====== Dataset excerpts ======

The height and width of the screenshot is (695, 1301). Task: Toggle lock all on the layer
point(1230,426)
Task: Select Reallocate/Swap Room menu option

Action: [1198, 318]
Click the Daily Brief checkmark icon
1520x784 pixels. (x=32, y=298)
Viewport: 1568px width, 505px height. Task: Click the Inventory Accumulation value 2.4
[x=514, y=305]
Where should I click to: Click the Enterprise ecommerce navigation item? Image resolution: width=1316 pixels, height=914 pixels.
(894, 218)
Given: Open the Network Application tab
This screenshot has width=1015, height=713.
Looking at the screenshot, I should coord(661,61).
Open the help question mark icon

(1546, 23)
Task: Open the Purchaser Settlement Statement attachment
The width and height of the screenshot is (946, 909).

======

Rewrite every line of the records above as a JSON list of strings, with one string per line and blank lines omitted.

[
  "The height and width of the screenshot is (695, 1301). Task: Toggle lock all on the layer",
  "point(1230,426)",
  "Task: Select Reallocate/Swap Room menu option",
  "Action: [1198, 318]",
  "Click the Daily Brief checkmark icon",
  "1520x784 pixels. (x=32, y=298)",
  "Viewport: 1568px width, 505px height. Task: Click the Inventory Accumulation value 2.4",
  "[x=514, y=305]",
  "Where should I click to: Click the Enterprise ecommerce navigation item? Image resolution: width=1316 pixels, height=914 pixels.",
  "(894, 218)",
  "Given: Open the Network Application tab",
  "This screenshot has width=1015, height=713.",
  "Looking at the screenshot, I should coord(661,61).",
  "Open the help question mark icon",
  "(1546, 23)",
  "Task: Open the Purchaser Settlement Statement attachment",
  "The width and height of the screenshot is (946, 909)."
]